▶ What to work on
Reproduce each line of the following records without any changes.

(Excerpt from a dataset)
------------------------------

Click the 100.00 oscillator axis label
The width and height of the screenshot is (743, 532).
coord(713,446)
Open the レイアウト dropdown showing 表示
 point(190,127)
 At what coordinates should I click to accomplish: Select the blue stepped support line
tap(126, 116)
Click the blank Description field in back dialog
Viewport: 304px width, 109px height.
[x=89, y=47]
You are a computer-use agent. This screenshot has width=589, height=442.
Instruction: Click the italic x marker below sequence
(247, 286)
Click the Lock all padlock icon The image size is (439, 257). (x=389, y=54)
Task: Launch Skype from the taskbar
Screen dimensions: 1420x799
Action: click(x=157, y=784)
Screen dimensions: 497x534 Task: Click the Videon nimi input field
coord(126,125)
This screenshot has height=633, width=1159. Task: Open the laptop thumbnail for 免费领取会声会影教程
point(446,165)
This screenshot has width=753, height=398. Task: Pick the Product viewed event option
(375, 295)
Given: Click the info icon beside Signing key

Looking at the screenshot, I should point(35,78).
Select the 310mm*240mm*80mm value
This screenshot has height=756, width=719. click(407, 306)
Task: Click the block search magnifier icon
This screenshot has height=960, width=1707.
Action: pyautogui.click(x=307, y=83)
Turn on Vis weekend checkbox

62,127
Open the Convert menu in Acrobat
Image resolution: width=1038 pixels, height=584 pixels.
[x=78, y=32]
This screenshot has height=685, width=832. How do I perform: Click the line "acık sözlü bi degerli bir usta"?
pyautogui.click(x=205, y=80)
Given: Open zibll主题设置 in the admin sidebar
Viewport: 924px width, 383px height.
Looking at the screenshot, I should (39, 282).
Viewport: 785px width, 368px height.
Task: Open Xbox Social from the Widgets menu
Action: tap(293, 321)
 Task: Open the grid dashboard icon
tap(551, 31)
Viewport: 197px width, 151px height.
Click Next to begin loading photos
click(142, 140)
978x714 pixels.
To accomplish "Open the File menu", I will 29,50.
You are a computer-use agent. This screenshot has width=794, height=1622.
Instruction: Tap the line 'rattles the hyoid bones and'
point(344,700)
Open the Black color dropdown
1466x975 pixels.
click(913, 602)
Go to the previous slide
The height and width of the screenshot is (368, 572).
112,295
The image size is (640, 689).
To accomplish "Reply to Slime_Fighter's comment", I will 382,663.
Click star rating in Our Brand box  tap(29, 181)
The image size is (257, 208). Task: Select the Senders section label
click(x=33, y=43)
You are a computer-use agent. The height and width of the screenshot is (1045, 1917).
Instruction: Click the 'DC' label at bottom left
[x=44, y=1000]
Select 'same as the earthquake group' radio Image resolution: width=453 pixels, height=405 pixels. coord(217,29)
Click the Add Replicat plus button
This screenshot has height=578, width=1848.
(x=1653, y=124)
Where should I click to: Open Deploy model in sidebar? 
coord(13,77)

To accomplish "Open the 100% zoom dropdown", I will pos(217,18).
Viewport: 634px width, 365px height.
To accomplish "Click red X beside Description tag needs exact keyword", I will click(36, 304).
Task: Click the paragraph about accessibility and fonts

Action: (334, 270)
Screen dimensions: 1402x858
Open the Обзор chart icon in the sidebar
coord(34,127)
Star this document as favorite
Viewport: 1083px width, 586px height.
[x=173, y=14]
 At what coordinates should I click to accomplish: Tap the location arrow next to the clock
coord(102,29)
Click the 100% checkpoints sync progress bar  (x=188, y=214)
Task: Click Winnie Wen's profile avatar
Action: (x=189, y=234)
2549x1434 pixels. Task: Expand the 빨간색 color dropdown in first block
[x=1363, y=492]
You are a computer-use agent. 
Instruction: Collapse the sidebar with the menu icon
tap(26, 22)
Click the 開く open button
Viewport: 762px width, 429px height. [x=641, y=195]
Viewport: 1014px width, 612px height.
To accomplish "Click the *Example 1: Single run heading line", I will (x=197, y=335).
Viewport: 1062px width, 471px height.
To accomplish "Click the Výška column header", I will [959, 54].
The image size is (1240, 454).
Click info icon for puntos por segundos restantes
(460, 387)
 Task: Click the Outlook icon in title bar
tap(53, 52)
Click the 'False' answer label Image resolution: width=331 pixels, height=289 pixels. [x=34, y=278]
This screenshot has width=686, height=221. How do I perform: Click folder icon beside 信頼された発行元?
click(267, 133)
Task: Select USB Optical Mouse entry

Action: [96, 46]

------------------------------

▶ Written solution
Click the 100.00 oscillator axis label
The width and height of the screenshot is (743, 532).
coord(713,446)
Open the レイアウト dropdown showing 表示
 point(190,127)
 At what coordinates should I click to accomplish: Select the blue stepped support line
tap(126, 116)
Click the blank Description field in back dialog
Viewport: 304px width, 109px height.
[x=89, y=47]
You are a computer-use agent. This screenshot has width=589, height=442.
Instruction: Click the italic x marker below sequence
(247, 286)
Click the Lock all padlock icon The image size is (439, 257). (x=389, y=54)
Task: Launch Skype from the taskbar
Screen dimensions: 1420x799
Action: click(x=157, y=784)
Screen dimensions: 497x534 Task: Click the Videon nimi input field
coord(126,125)
This screenshot has height=633, width=1159. Task: Open the laptop thumbnail for 免费领取会声会影教程
point(446,165)
This screenshot has width=753, height=398. Task: Pick the Product viewed event option
(375, 295)
Given: Click the info icon beside Signing key

Looking at the screenshot, I should point(35,78).
Select the 310mm*240mm*80mm value
This screenshot has height=756, width=719. click(407, 306)
Task: Click the block search magnifier icon
This screenshot has height=960, width=1707.
Action: pyautogui.click(x=307, y=83)
Turn on Vis weekend checkbox

62,127
Open the Convert menu in Acrobat
Image resolution: width=1038 pixels, height=584 pixels.
[x=78, y=32]
This screenshot has height=685, width=832. How do I perform: Click the line "acık sözlü bi degerli bir usta"?
pyautogui.click(x=205, y=80)
Given: Open zibll主题设置 in the admin sidebar
Viewport: 924px width, 383px height.
Looking at the screenshot, I should (39, 282).
Viewport: 785px width, 368px height.
Task: Open Xbox Social from the Widgets menu
Action: tap(293, 321)
 Task: Open the grid dashboard icon
tap(551, 31)
Viewport: 197px width, 151px height.
Click Next to begin loading photos
click(142, 140)
978x714 pixels.
To accomplish "Open the File menu", I will 29,50.
You are a computer-use agent. This screenshot has width=794, height=1622.
Instruction: Tap the line 'rattles the hyoid bones and'
point(344,700)
Open the Black color dropdown
1466x975 pixels.
click(913, 602)
Go to the previous slide
The height and width of the screenshot is (368, 572).
112,295
The image size is (640, 689).
To accomplish "Reply to Slime_Fighter's comment", I will 382,663.
Click star rating in Our Brand box  tap(29, 181)
The image size is (257, 208). Task: Select the Senders section label
click(x=33, y=43)
You are a computer-use agent. The height and width of the screenshot is (1045, 1917).
Instruction: Click the 'DC' label at bottom left
[x=44, y=1000]
Select 'same as the earthquake group' radio Image resolution: width=453 pixels, height=405 pixels. coord(217,29)
Click the Add Replicat plus button
This screenshot has height=578, width=1848.
(x=1653, y=124)
Where should I click to: Open Deploy model in sidebar? 
coord(13,77)

To accomplish "Open the 100% zoom dropdown", I will pos(217,18).
Viewport: 634px width, 365px height.
To accomplish "Click red X beside Description tag needs exact keyword", I will click(36, 304).
Task: Click the paragraph about accessibility and fonts

Action: (334, 270)
Screen dimensions: 1402x858
Open the Обзор chart icon in the sidebar
coord(34,127)
Star this document as favorite
Viewport: 1083px width, 586px height.
[x=173, y=14]
 At what coordinates should I click to accomplish: Tap the location arrow next to the clock
coord(102,29)
Click the 100% checkpoints sync progress bar  (x=188, y=214)
Task: Click Winnie Wen's profile avatar
Action: (x=189, y=234)
2549x1434 pixels. Task: Expand the 빨간색 color dropdown in first block
[x=1363, y=492]
You are a computer-use agent. 
Instruction: Collapse the sidebar with the menu icon
tap(26, 22)
Click the 開く open button
Viewport: 762px width, 429px height. [x=641, y=195]
Viewport: 1014px width, 612px height.
To accomplish "Click the *Example 1: Single run heading line", I will (x=197, y=335).
Viewport: 1062px width, 471px height.
To accomplish "Click the Výška column header", I will [959, 54].
The image size is (1240, 454).
Click info icon for puntos por segundos restantes
(460, 387)
 Task: Click the Outlook icon in title bar
tap(53, 52)
Click the 'False' answer label Image resolution: width=331 pixels, height=289 pixels. [x=34, y=278]
This screenshot has width=686, height=221. How do I perform: Click folder icon beside 信頼された発行元?
click(267, 133)
Task: Select USB Optical Mouse entry

Action: [96, 46]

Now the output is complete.